You won't be able to drive while you're playing the video game. But, like, for example, we're just putting the Atari emulator, RAM emulator in it. So, we'll play a Missile Command, and Lunar Lander, and a bunch of other things. Yeah.

That sounds cool.

It's pretty fun.

I like that.

Yeah. I mean, probe the interface for Missile Command because it's too hard with the old trackball. So, there's a touch screen version of Missile Command. So, you have a chance.

Do you — You have an old car, don't you? Don't you have like an old Jaguar?

Yeah. How did you know that? Let's pause for that. I have a '61 series 1 E-type Jaguar.

I love cars.

It's great.

Yeah, I love old cars.

The only-

That's one of the things-

Yeah, the only two gassing cars I have are that and an old — like a Ford Model T that a friend of mine gave me. Those are my only two gasoline cars.

Is the Ford Model T all stock? Oh, there's your car. Look at that.

I have the convertible.

That is a gorgeous car.

It's a soft car.

God, that's a good looking car.

Yes.

Is that yours?

That is — It's not mine. It's extremely close to mine, but I don't have a front license plate on mine.

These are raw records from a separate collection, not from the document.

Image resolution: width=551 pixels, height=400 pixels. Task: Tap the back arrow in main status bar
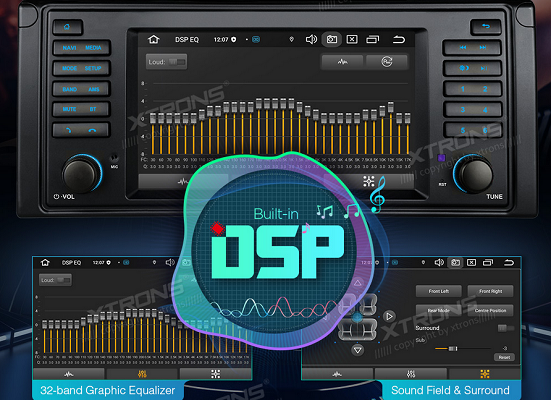coord(399,39)
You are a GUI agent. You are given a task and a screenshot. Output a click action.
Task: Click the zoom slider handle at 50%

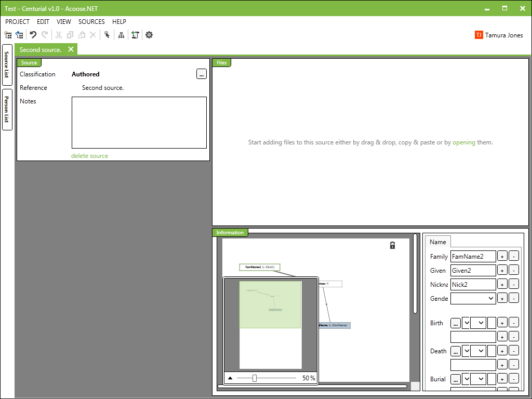point(255,378)
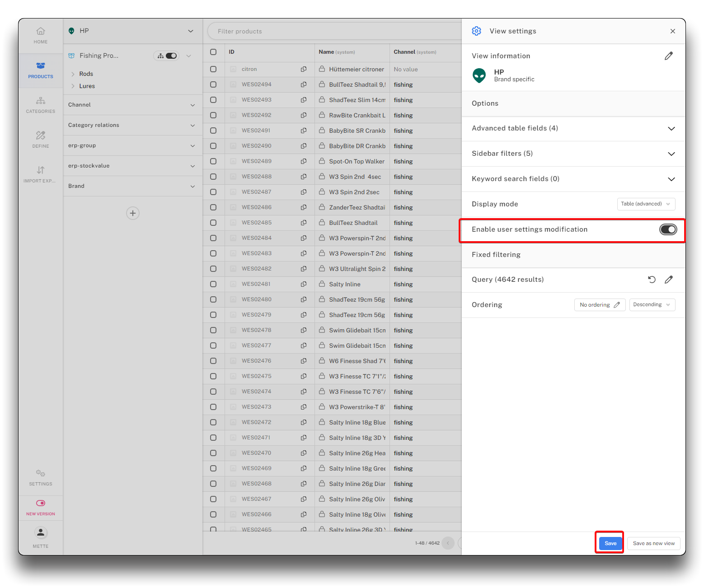Reset the query using the undo arrow icon
704x588 pixels.
652,280
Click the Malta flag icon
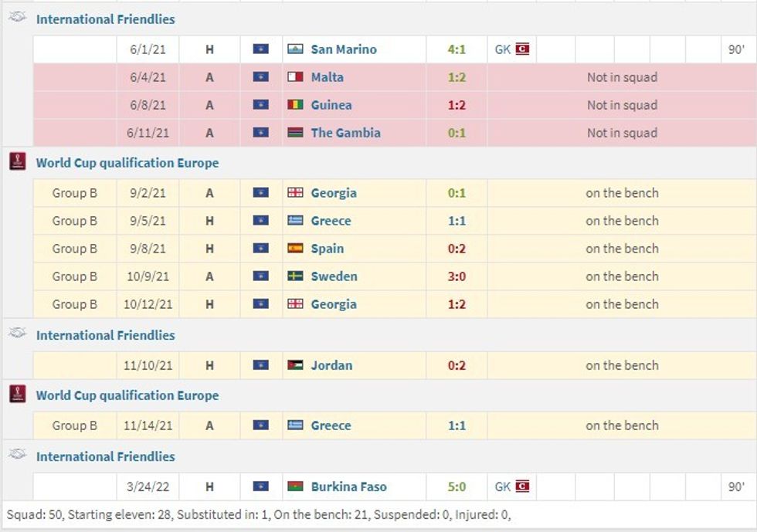The height and width of the screenshot is (532, 757). click(295, 77)
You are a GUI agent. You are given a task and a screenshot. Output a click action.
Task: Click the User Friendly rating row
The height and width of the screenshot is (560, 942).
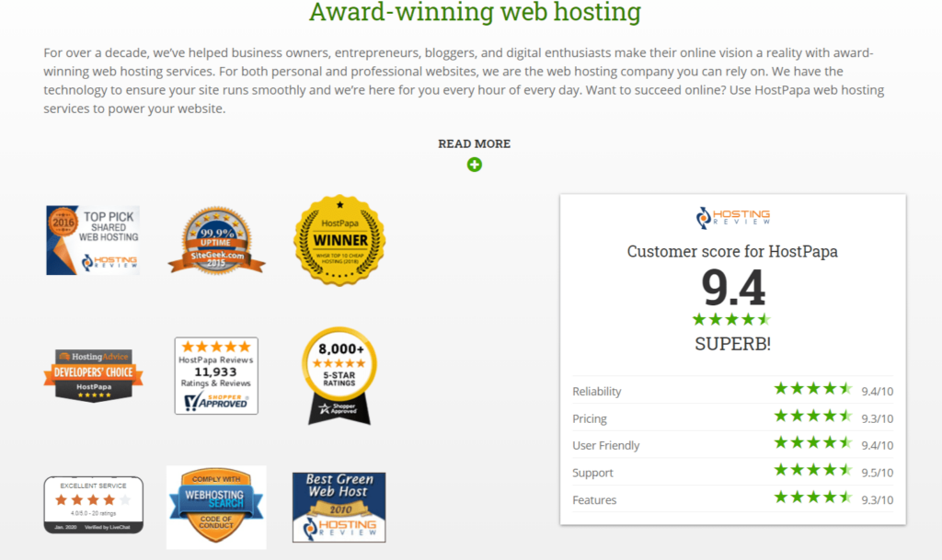(732, 445)
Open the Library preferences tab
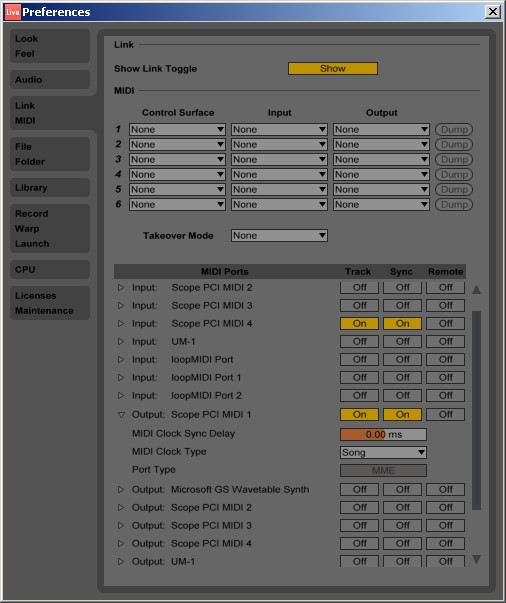The height and width of the screenshot is (603, 506). [x=50, y=188]
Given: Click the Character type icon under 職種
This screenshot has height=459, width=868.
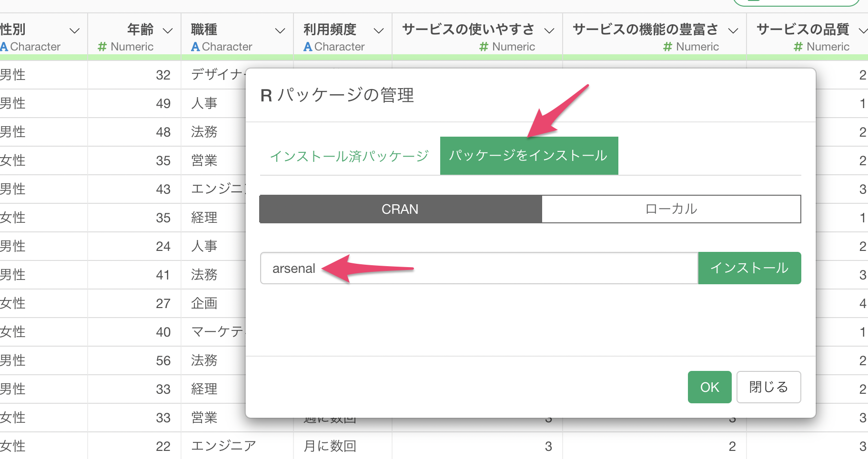Looking at the screenshot, I should 195,47.
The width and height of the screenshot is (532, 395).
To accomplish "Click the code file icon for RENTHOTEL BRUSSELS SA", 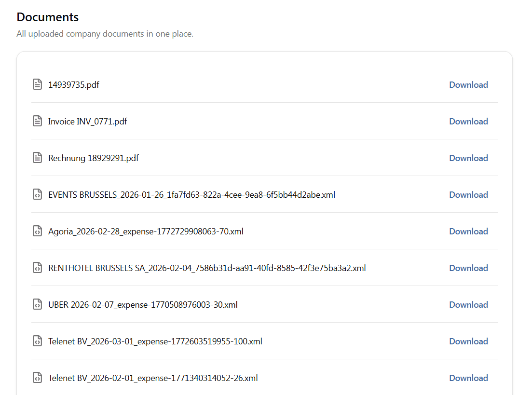I will 37,268.
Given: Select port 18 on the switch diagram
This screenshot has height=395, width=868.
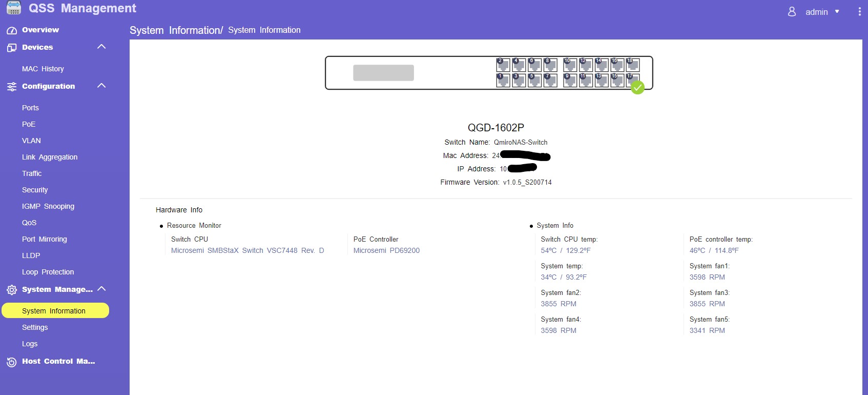Looking at the screenshot, I should [x=633, y=65].
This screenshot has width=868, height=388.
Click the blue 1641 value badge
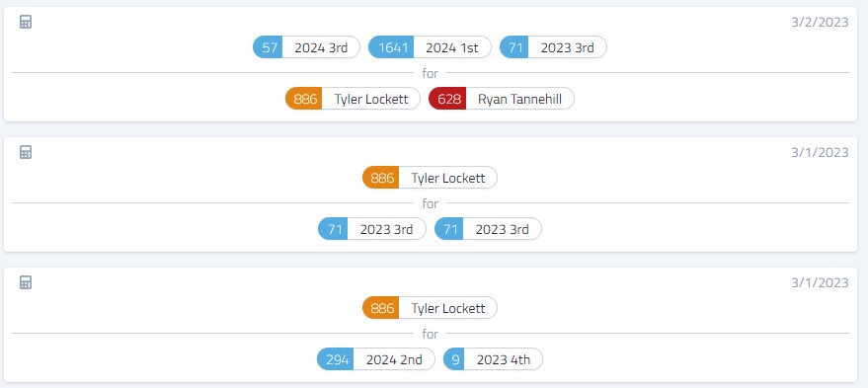click(391, 47)
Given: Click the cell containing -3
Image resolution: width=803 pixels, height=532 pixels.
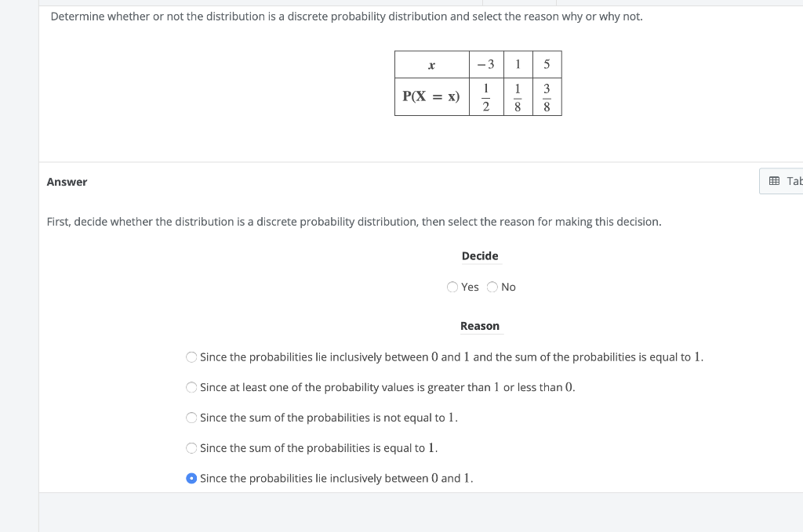Looking at the screenshot, I should click(x=486, y=64).
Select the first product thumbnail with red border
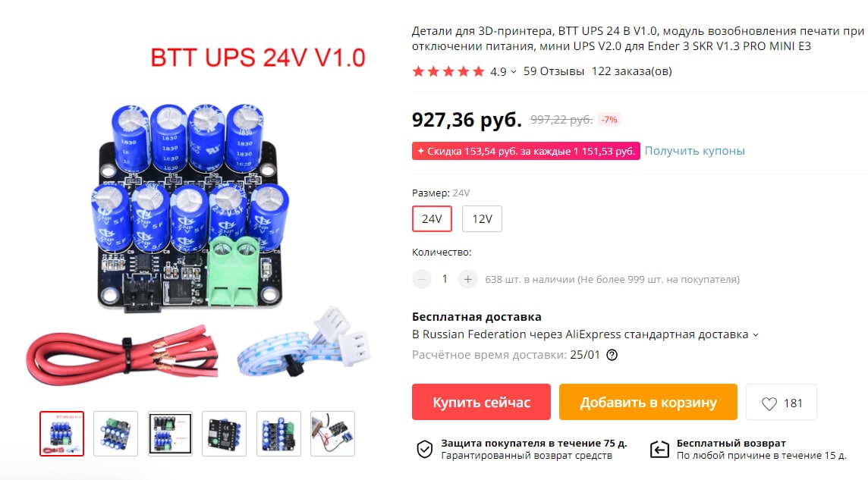 click(x=61, y=434)
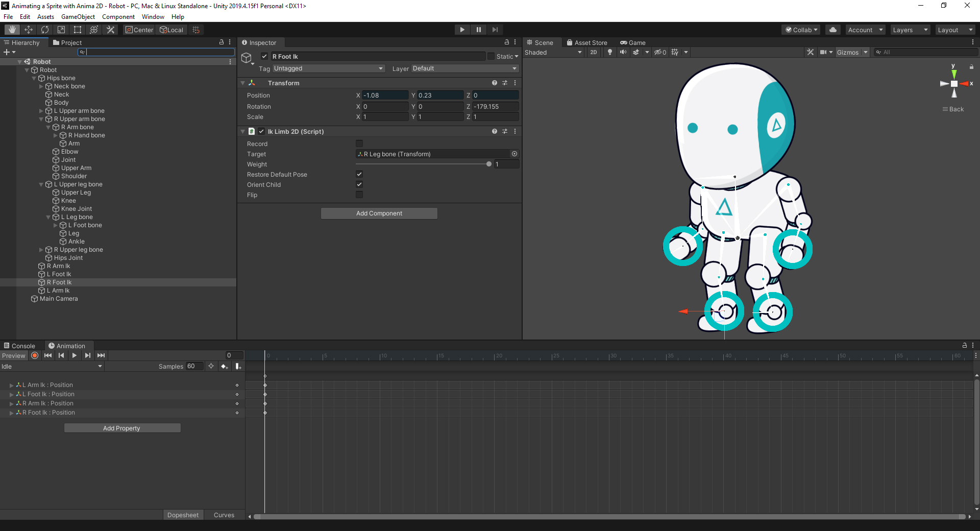
Task: Open the GameObject menu
Action: click(x=78, y=17)
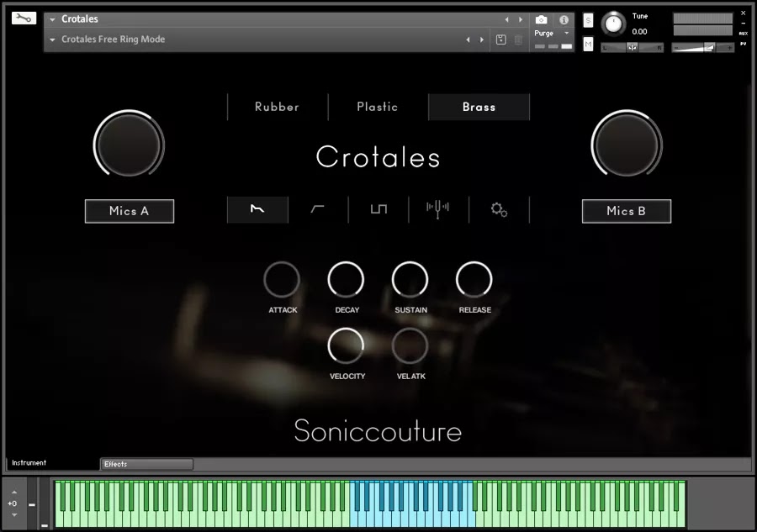The image size is (757, 532).
Task: Go to next instrument using header arrow
Action: pyautogui.click(x=521, y=18)
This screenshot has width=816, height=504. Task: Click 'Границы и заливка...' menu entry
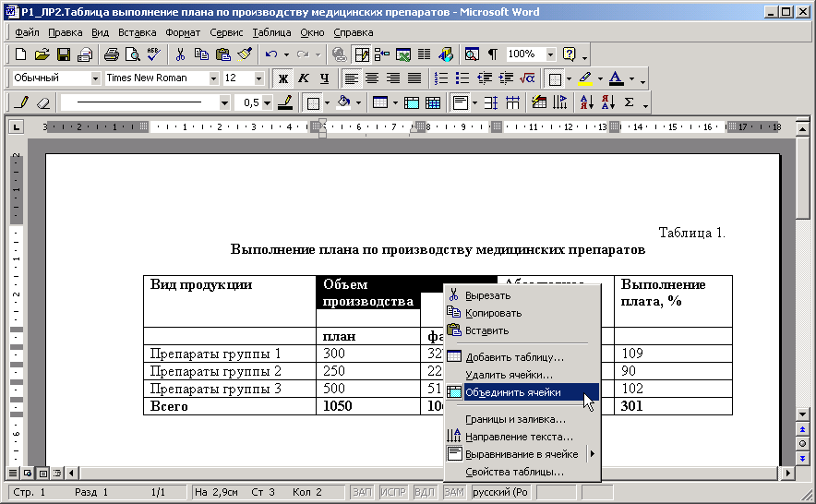[515, 419]
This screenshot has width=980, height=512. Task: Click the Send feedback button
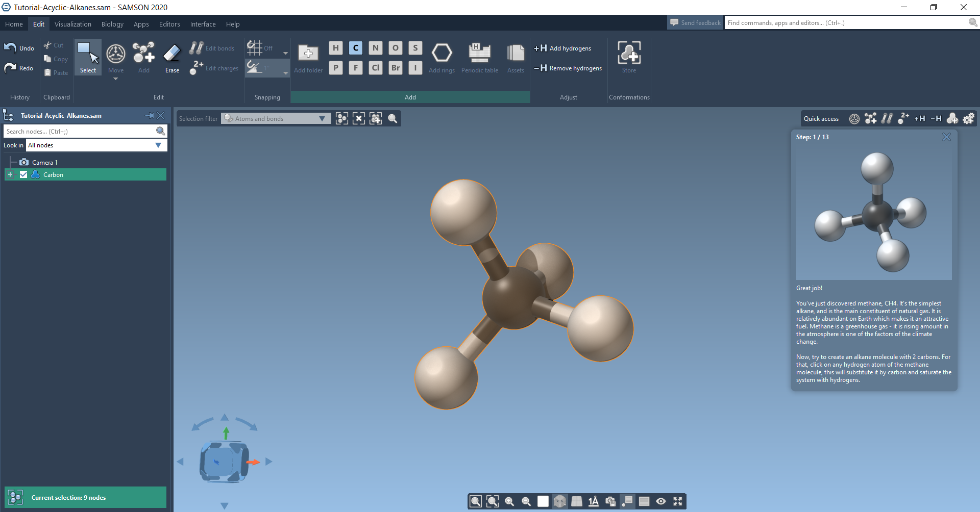tap(695, 23)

It's a beautiful car. They nailed it. That new type-

Mine looks like that.

God, they nailed that.

That's what mine looks like. Maybe it is mine.

There's certain iconic shapes.

Yes.

And there's something about those cars too. They're not as capable, not nearly as capable as like a Tesla, but there's something really satisfying about the mechanical aspect of like feeling the steering, and the-

Yeah.

… grinding of the gears and the shifting. Something about those that's extremely satisfying even though they're not that competent. Like I have a 1993 Porsche 964. It's like lightweight. It's an RS America. It's not very fast. It's not like in comparison to a Tesla or anything like that. But the thing about it is like it's mechanical, you feel it. Everything's like-

Sure.

It's like it gives you this weird thrill, like you're on this clunky ride, and there's all this feedback. There's something to that.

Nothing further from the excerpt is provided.